Edel Assanti is pleased to present Tony DeLap: Works on Paper, the first exhibition to focus exclusively on a medium that DeLap has worked in for almost six decades. DeLap has been at the nexus of significant West Coast American art movements since the early 1960s, including minimalism, op art and hard-edge painting. The artist’s second exhibition at Edel Assanti brings together works on paper from the past fifteen years, created using acrylic, collage, gouache and graphite.
In a 1977 interview with Michael Auping, DeLap described his drawings as diagrams that enable him to perceive his own personal space. His works on paper reveal an intimate, experimental dimension of his practice, in which the artist’s love for the “spontaneity” afforded by the medium is immediately apparent. Competing perspectives continually coexist in DeLap’s compositions, which challenge the rules of pictorial space. The eye is pulled in contradictory directions as each form demands to be understood on its own three-dimensional axis, at the expense of its adjacent plane. Distinct in character from the pristine surfaces and flawless execution of his paintings and sculptures, DeLap’s works on paper expose the conception and deliberation behind the balanced tension of his visual order. Pencil lines and compass arcs determine the angle of each form; collaged cut-out shapes interact with areas of densely applied gouache, shifting between foreground and background of the picture plane. Dark shading conjures illusory depth, recalling DeLap’s shaped canvas works whose cast shadows on the wall form an integral part of their composition.
Whilst these works invoke many influences, the artist’s keen study of architecture is particularly evident.
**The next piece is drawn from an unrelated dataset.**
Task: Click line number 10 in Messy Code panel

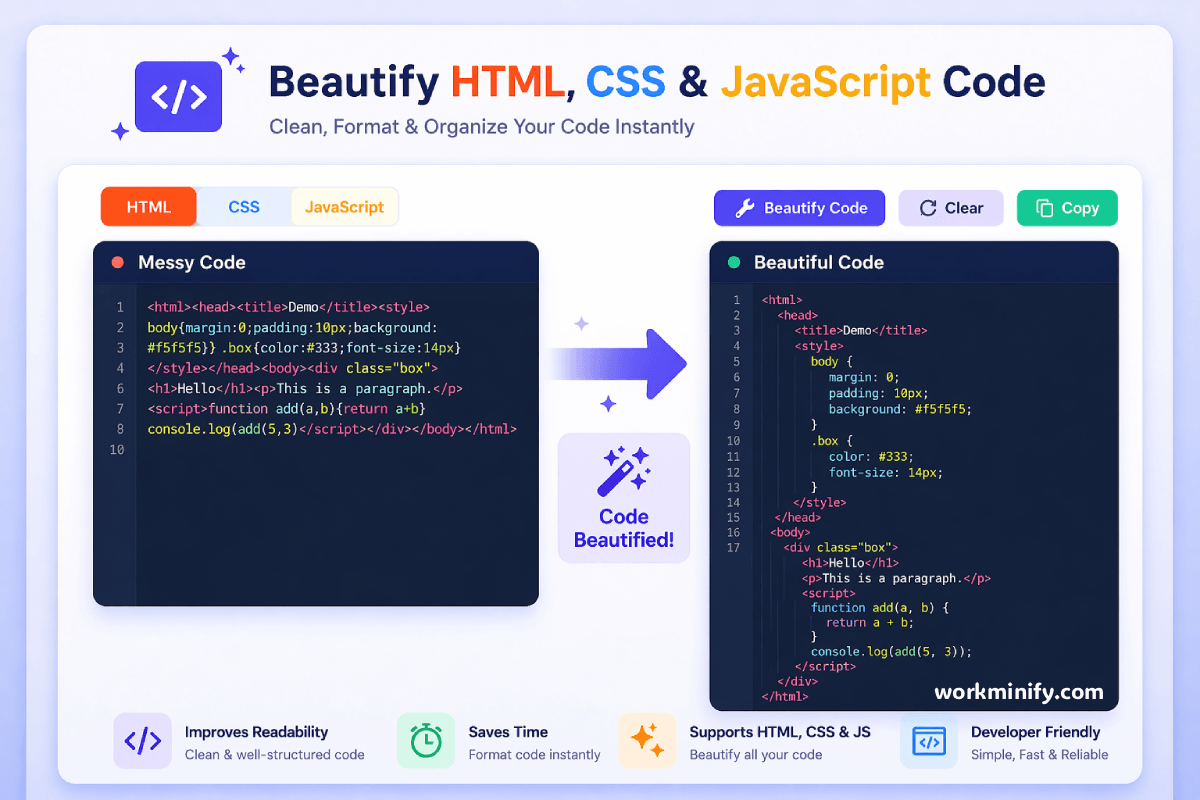Action: click(117, 450)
The style of early modernists whose legacies are prevalent in California –Irving Gill, Rudolph Schindler, Richard Neutra and Frank Lloyd Wright – contribute to the visual vocabulary and structural sensibility of DeLap’s drawings.
Although almost every work DeLap has made throughout his career has had a preliminary sketch determining its composition and execution, many of his drawings are realised independently, or after the creation of the larger work. This dialogue has inspired a career-spanning commitment to a medium that affords a freedom to experiment, liberated from the concerns of how an object might take material form. The medium continues to open up unchartered terrain for an artist whose vast range of interests – encompassing phenomenology, architecture and magic – continue to shape the formal and intellectual evolution of his art, challenging the ocular limits of perception of form and dimension.
Tony DeLap has exhibited extensively since 1963. His work resides in the permanent collections of Tate Modern (London), Museum of Modern Art (New York), Solomon R. Guggenheim Museum (New York), the Whitney Museum of American Art (New York), San Francisco Museum of Modern Art (San Francisco), Los Angeles County Museum of Art (Los Angeles), and Musée cantonal des Beaux-Arts (Lausanne, Switzerland) among many others. DeLap has been included in such landmark exhibitions as The Responsive Eye, 1965, MoMA (New York), Primary Structures, 1966, Jewish Museum (New York) and American Sculpture of the Sixties, 1967, Los Angeles County Museum of Art. DeLap taught for over thirty years at both UC Davis and Irvine, influencing a generation of artists including John McCracken and James Turrell. DeLap lives and works in Orange County, CA.